UN, European states call on Israel to halt demolitions

UN says at least 70 people or so living in the Bedouin community, including 41 children, face displacement in Humsa Al-Baqaia district.

The Jordan Valley is home to approximately 60,000 Palestinians, according to the UN, but nearly 90 percent of the land is under complete Israeli control [File: Mussa Qawasma/Reuters]

The United Nations and European members of the Security Council on Friday called on Israel to stop demolitions of Bedouin settlements in the Jordan Valley, and for humanitarian access to the community living in Humsa Al-Baqaia.

In a joint statement at the end of a monthly session of the Security Council on the conflict in the Middle East, Estonia, France, Ireland, Norway and the United Kingdom said they were “deeply concerned at the recent repeated demolitions and confiscation of items, including of EU- and donor-funded structures carried out by Israeli authorities at Humsa Al-Baqaia in the Jordan Valley.”
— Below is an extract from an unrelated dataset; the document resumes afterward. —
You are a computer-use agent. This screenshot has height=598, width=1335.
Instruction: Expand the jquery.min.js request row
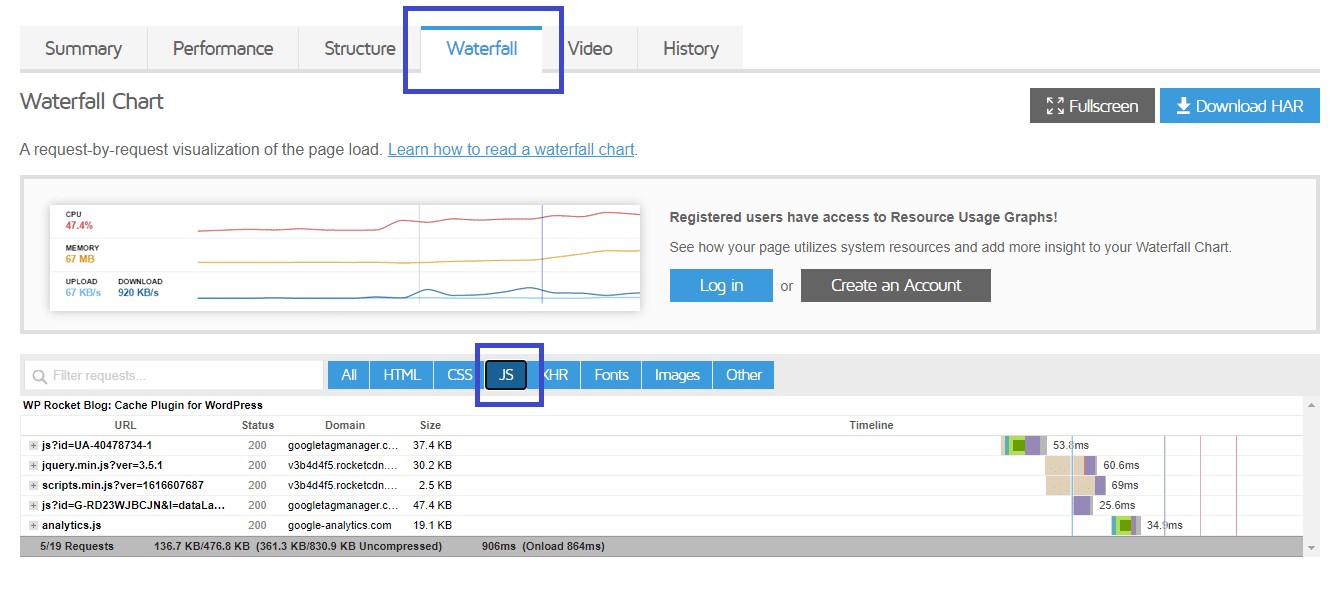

It said the concern was also focused on the 70 people or so living in the Bedouin community, including 41 children.

“We reiterate our call on Israel to halt demolitions and confiscations,” the statement said.

“We further call on Israel to allow full, sustained and unimpeded humanitarian access to the community in Humsa Al-Baqaia.”

Humsa al-Baqia sits in the Jordan Valley, a fertile and strategic patch of land that runs from Lake Tiberias to the Dead Sea, which has emerged as a flashpoint in the struggle over the West Bank.

The Jordan Valley is home to approximately 60,000 Palestinians, according to the UN, but nearly 90 percent of the land is part of what is known as Area C, the three-fifths of the West Bank that is under complete Israeli control.

It includes closed military areas and about 50 agricultural settlements housing some 12,000 Israelis.

Seizure of properties

Palestinians are barred from those areas and from the lands they own. They are forbidden from digging wells or building any kind of infrastructure without hard-to-get military permits.

From 2009 to 2016, less than 2 percent of more-than-3,300 permit applications in Area C were successful, according to Peace Now, an Israeli anti-settlement group, citing official statistics.

Anything built without a permit, from home extensions to tents, animal pens and irrigation networks, is at risk of demolition by the Israeli military.

Israeli machinery demolish a Palestinian house located within the area C near Yatta in the southern area of the West Bank town of Hebron last November [File: Hazen Bader/AFP]

Almost 800 Palestinians, including 404 minors, have already lost their homes in 2020.

Throughout the entire previous year, 677 lost their homes – up from 387 in 2018 and 521 in 2017.

On Friday, the UN envoy for the region, Norwegian Tor Wennesland, also voiced his concerns about the demolitions and land confiscations.

He said Israel security forces had “demolished or confiscated 80 structures” in the Bedouin community “in an Israeli declared firing zone in the Jordan Valley”.

He said that the actions had “displaced 63 people, including 36 children multiple times, and followed a similar demolition in November 2020”.

“I urge Israel to cease the demolition and seizure of Palestinian property throughout the occupied West Bank, including East Jerusalem, and to allow Palestinians to develop their communities,” he said.